■ **Instructions to follow**:
Extract word for word the lines from the one containing "You are a GUI" up to and including the final line of the items. Leave out the pictures.

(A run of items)

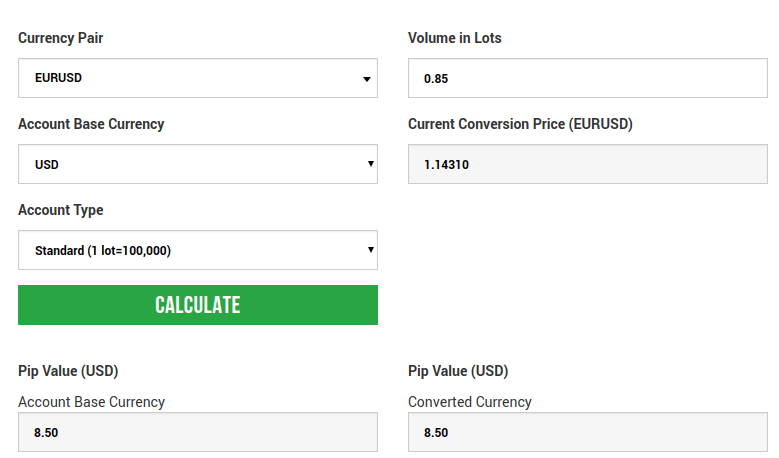Screen dimensions: 779x458
Task: Click the arrow on the USD currency selector
Action: click(x=369, y=164)
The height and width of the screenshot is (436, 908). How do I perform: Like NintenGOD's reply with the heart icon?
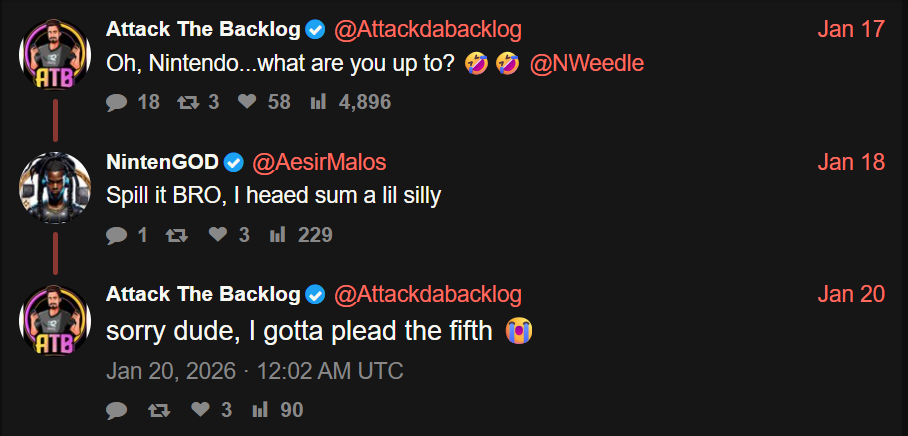pos(219,236)
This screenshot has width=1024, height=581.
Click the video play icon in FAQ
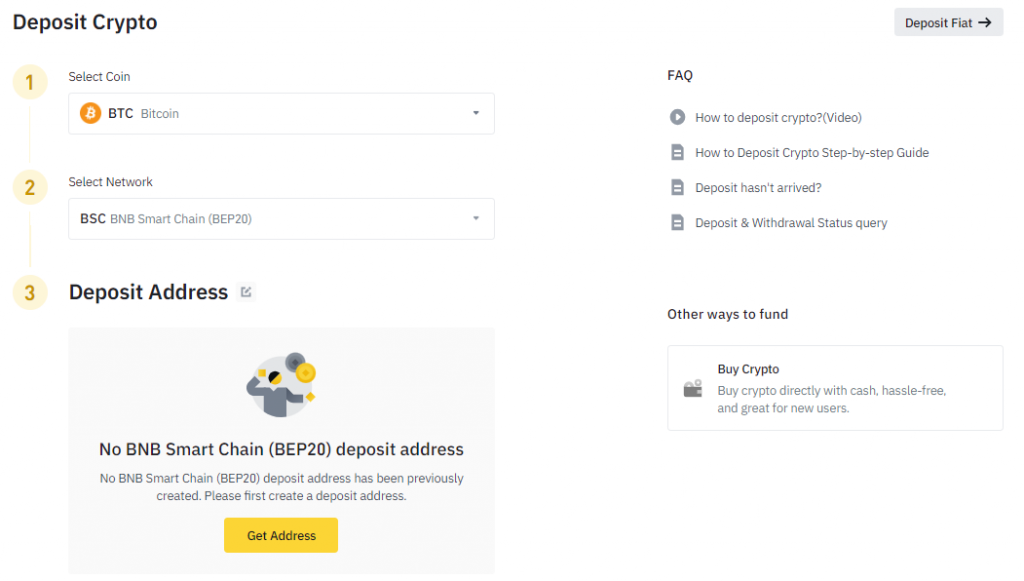[x=677, y=117]
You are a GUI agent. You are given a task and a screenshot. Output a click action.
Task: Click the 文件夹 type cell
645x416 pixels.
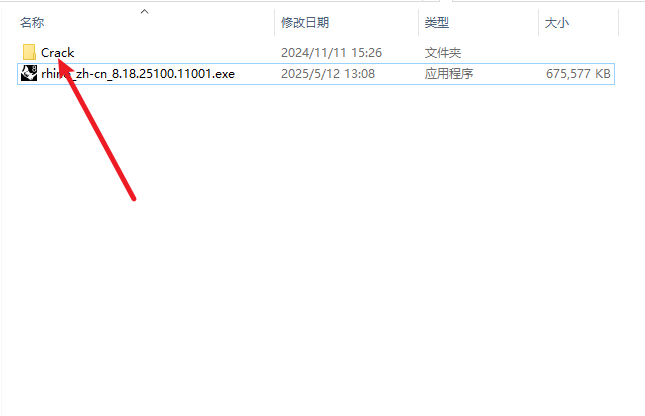click(x=443, y=53)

■ **Solution for this problem**:
You are a GUI agent. You are given a task and a screenshot. Output a click action.
Task: Click the 文件夹 type cell
645x416 pixels.
click(x=443, y=53)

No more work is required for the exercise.